Muy tarde en la noche sonó el teléfono. Como de costumbre, el cierre agitado del periódico nos espoleaba, y demorábamos en cogerlo. A tanta insistencia levanté el aparato con rostro de desesperación. Al escuchar su voz quedé sorprendido, porque del otro lado me hablaba José Ramón Fernández Álvarez.
No recuerdo bien la fecha en que por azar de la vida me tocó recibir esa extraordinaria llamada —en la oficina del entonces subdirector del periódico Ricardo Ronquillo Bello, con quien el Gallego de Cuba dialogaba a menudo—, pero la esencia de todo cuanto me dijo tuvo que ver con la defensa de nuestros mejores valores espirituales, esos de los que están hechos los verdaderos patriotas.
Nadie podrá imaginar las señas que le hacía a Ronquillo y la satisfacción que mostraba mi rostro. Nunca antes había tenido la oportunidad de conversar con él. Ese día, por el tono de sus palabras, inferí que ya se hallaba enfermo, pero como el maestro y luchador que no se cansó de dar lo mejor de sí, habló de estar dispuestos a fundar, a transformar, a conquistar…, de la responsabilidad y el simbolismo que hay en el tránsito de una generación a otra.
«Hemos aprendido que todo lo que el ser humano sueña es posible lograrlo, incluso donde la razón es adversa. No podemos estar minados por la incertidumbre, lo mal hecho, la injusticia», decía en su conversación, al referirse a las transformaciones que ha emprendido esta Isla. Y refería lo esencial que era en ello la honestidad, el comportamiento, la conducta, el sentido de la justicia, de la fidelidad.
De modo familiar y ameno, en un lenguaje que me impresionó, conversó conmigo y me hizo meditar sobre el valor que tiene el encuentro de los consagrados luchadores, los artífices de una historia no lejana, incluso presente, con quienes comienzan en las complejidades de este mundo y tienen responsabilidades con el presente, el futuro y la esperanza del país.
«Hay que saber discutir, tener paciencia y calma para hacer las cosas como nos ha enseñado Fidel. Hay que mantener nuestra historia viva, que es defender la Patria. Las nuevas generaciones están obligadas a hacerlo mejor que nosotros. Estoy seguro de que lo harán, pues tienen todas las condiciones para ello, y también confío en que podrán dar continuidad a la Revolución».

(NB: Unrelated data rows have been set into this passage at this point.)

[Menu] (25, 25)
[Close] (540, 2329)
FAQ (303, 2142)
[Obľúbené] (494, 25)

Y es que Fernández fue un amante eterno de los jóvenes, maestro incansable de muchas generaciones. Al final me reiteró que «esta generación resulta clave para construir la Cuba que soñamos, esa sociedad mejor y cada vez más justa y solidaria». En todo nuestro diálogo solo atiné a responder sí o a reafirmar sus palabras mientras las interiorizaba. Después vino la despedida, el hasta pronto, sin imaginar que esa sería la única y última vez que departiría con un hombre de su talla.
Según me contó esa noche Ronquillo, y luego mis propios colegas, el diálogo del Gallego Fernández con los periodistas o directores de medios era común, siempre con la alerta oportuna o el sabio consejo sobre los más diversos temas. Para ellos —también para mí desde aquel día— queda, además, su caballerosidad infinita, su tratamiento afable en todo momento, y su consagración.
Pero no solo con nosotros, sé de una profesora, Carmen Zambrana Álvarez, quien fuera la directora de la secundaria Combate de Galalón, donde estudié, quien se privilegiaba de recibir —en la comunidad Ramón López Peña, del municipio artemiseño de San Cristóbal, a 88 kilómetros de la capital— recortes de periódicos con la firma y el análisis del Gallego en los cuales se hablaba sobre algún asunto de educación, y también cada año como regalo una agenda con una dedicatoria suya.
A mi generación le ha tocado —por suerte— vivir y luchar con los hombres y las mujeres que hicieron la Revolución, de abrazarlos, y al hacerlo, abarcar la historia viva. No obstante, le ha tocado también el triste dolor de verlos partir físicamente. Sin embargo, en esta hora de apremiante desafío son salvadores el análisis, la sinceridad y el apoyo emocional de hombres como el Gallego, de personas valiosas como él a quienes habrá que premiar el cariño y lo rebelde del alma.